I am trying to create a stacked histogram with datetime objects, but I get the following error:
TypeError: unorderable types: datetime.datetime() < float()
The code does work when I either convert the objects to timestamps or when I use one range of data (no stacking).
import datetime
import matplotlib.pyplot as plt
data = [[datetime.datetime(2015, 12, 24, 21, 13, 45), datetime.datetime(2015, 12, 30, 23, 37, 8), datetime.datetime(2015, 12, 30, 19, 43, 18), datetime.datetime(2015, 12, 30, 16, 14, 12), datetime.datetime(2015, 12, 30, 11, 32, 8), datetime.datetime(2015, 12, 29, 6, 29, 25), datetime.datetime(2015, 12, 28, 22, 54, 49), datetime.datetime(2015, 12, 28, 18, 41, 50), datetime.datetime(2015, 12, 28, 14, 25, 42), datetime.datetime(2015, 12, 28, 3, 1, 34), datetime.datetime(2015, 12, 27, 21, 10, 20), datetime.datetime(2015, 12, 27, 11, 29, 38), datetime.datetime(2015, 12, 26, 20, 34, 14), datetime.datetime(2015, 12, 26, 16, 58, 47), datetime.datetime(2015, 12, 26, 10, 54, 40), datetime.datetime(2015, 12, 25, 18, 17, 42), datetime.datetime(2015, 12, 24, 15, 44, 58), datetime.datetime(2015, 12, 25, 17, 25, 9), datetime.datetime(2015, 12, 25, 12, 33, 7), datetime.datetime(2015, 12, 30, 19, 26, 15), datetime.datetime(2015, 12, 30, 12, 46, 13), datetime.datetime(2015, 12, 30, 3, 38, 24), datetime.datetime(2015, 12, 25, 21, 11, 59), datetime.datetime(2015, 12, 25, 13, 30, 34), datetime.datetime(2015, 12, 24, 14, 6, 20)], [datetime.datetime(2015, 12, 28, 20, 59, 53), datetime.datetime(2015, 12, 27, 14, 3, 41), datetime.datetime(2015, 12, 26, 9, 37, 17)], [datetime.datetime(2015, 12, 29, 17, 18, 32)], [datetime.datetime(2015, 12, 29, 23, 15, 24)]]

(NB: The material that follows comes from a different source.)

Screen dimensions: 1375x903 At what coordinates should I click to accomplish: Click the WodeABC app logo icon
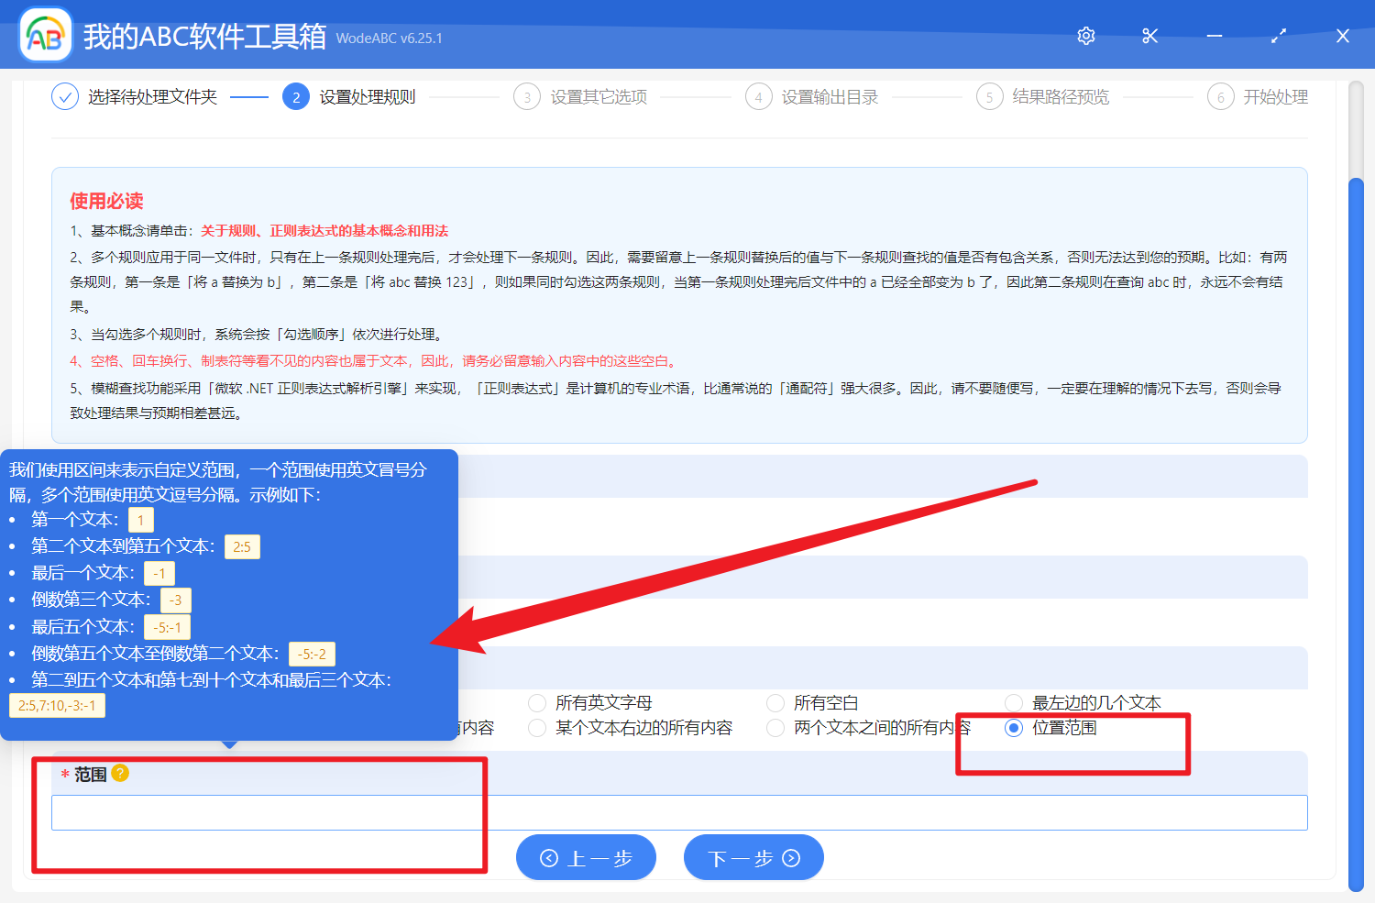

fig, histograms = plt.subplots(5, 1, sharex=True, squeeze=False)
h = histograms[1][0]
h.hist(data, stacked=True)
This is the code without stacking:
import datetime
import matplotlib.pyplot as plt
data = [datetime.datetime(2015, 12, 24, 21, 13, 45), datetime.datetime(2015, 12, 30, 23, 37, 8), datetime.datetime(2015, 12, 30, 19, 43, 18), datetime.datetime(2015, 12, 30, 16, 14, 12), datetime.datetime(2015, 12, 30, 11, 32, 8), datetime.datetime(2015, 12, 29, 6, 29, 25), datetime.datetime(2015, 12, 28, 22, 54, 49), datetime.datetime(2015, 12, 28, 18, 41, 50), datetime.datetime(2015, 12, 28, 14, 25, 42), datetime.datetime(2015, 12, 28, 3, 1, 34), datetime.datetime(2015, 12, 27, 21, 10, 20), datetime.datetime(2015, 12, 27, 11, 29, 38), datetime.datetime(2015, 12, 26, 20, 34, 14), datetime.datetime(2015, 12, 26, 16, 58, 47), datetime.datetime(2015, 12, 26, 10, 54, 40), datetime.datetime(2015, 12, 25, 18, 17, 42), datetime.datetime(2015, 12, 24, 15, 44, 58), datetime.datetime(2015, 12, 25, 17, 25, 9), datetime.datetime(2015, 12, 25, 12, 33, 7), datetime.datetime(2015, 12, 30, 19, 26, 15), datetime.datetime(2015, 12, 30, 12, 46, 13), datetime.datetime(2015, 12, 30, 3, 38, 24), datetime.datetime(2015, 12, 25, 21, 11, 59), datetime.datetime(2015, 12, 25, 13, 30, 34), datetime.datetime(2015, 12, 24, 14, 6, 20), datetime.datetime(2015, 12, 28, 20, 59, 53), datetime.datetime(2015, 12, 27, 14, 3, 41), datetime.datetime(2015, 12, 26, 9, 37, 17), datetime.datetime(2015, 12, 29, 17, 18, 32), datetime.datetime(2015, 12, 29, 23, 15, 24)]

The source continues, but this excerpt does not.